Age at marriage in India

Today I saw an article where Iraq is considering allowing child marriages. And recently there have been numerous stories in the press about Narendra Modi being married at 17. It set me thinking about marriage trends in our country.

Not many people know that when Gandhi married Kasturba, he was 13, and she was 14. That was in 1882; and it was quite the norm at that time for people to marry young.
Gandhi and Kasturba
Based on his own life experiences, Gandhi concluded that child marriage was a "wicked custom" resulting in uneducated girls, early motherhood and sickly children. 

Gandhi refused to accept commonly held beliefs about protecting women's chastity through early marriage. "Why is there all this morbid anxiety about female purity?", he said. "Have women any say in the matter of male purity? We hear nothing of women's anxiety about men's chastity. Why should men arrogate to themselves the right to regulate female purity?"

More importantly, he said "It is good to swim in the waters of tradition, but to sink in them is suicide".

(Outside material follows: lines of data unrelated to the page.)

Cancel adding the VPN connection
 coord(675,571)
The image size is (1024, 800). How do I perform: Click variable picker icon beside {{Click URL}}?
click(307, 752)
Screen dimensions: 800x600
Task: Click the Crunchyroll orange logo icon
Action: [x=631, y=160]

Thankfully the average age of marriage in India has improved vastly. When the British left India in 1947, the average age of marriage was 13 or 14. Currently we're at 21.2 years as the effective age of marriage (the age when marriage is consummated). We've come quite a distance in the last 60 years, especially if you look at the size of our population, and what it takes to change a whole nation's average in 50 years. It's nothing short of a revolution. But an average is just that; an average. It means there are many people below it. There are still many young brides and many young mothers.

Tougher implementation of legislation seems like the place to begin. There is legislation in place, called the Prevention of Child Marriages Act. The legal age of marriage today is 18 for girls and 21 for boys, and offenders are punishable with fines and imprisonment. If the boy is over 18 years of age at the time of marriage, he will be treated as an offender and can be punished. The guardians or parents of the child, including any member of any organisation or association that associates with child marriage or is negligent about preventing it can be punished. Those performing, participating or abetting child marriage can be prosecuted. Child marriages also can be legally annulled.

While the legal bedrock is necessary, prosecution is not the real solution. The underlying social and economic issues need to change. Thankfully again, there is a long history of social change and reform in India. While we protest today's wrongs, we must also rejoice that things are better for us today than there were yesterday. The country is changing. Women are changing. The old guard is actually bewildered by the speed of change.

The photo below is of Lakshmi Sargara, from Rohet near Jodhpur. In what is thought to be the first case of its kind in India, Lakshmi had her child "marriage" legally annulled in 2012.  She was married at the age of 1 to a boy 2 years old. When she turned 18, she appealed to the courts to declare her marriage void. The Jodhpur court supported her claim. She is now married to a man of her choice.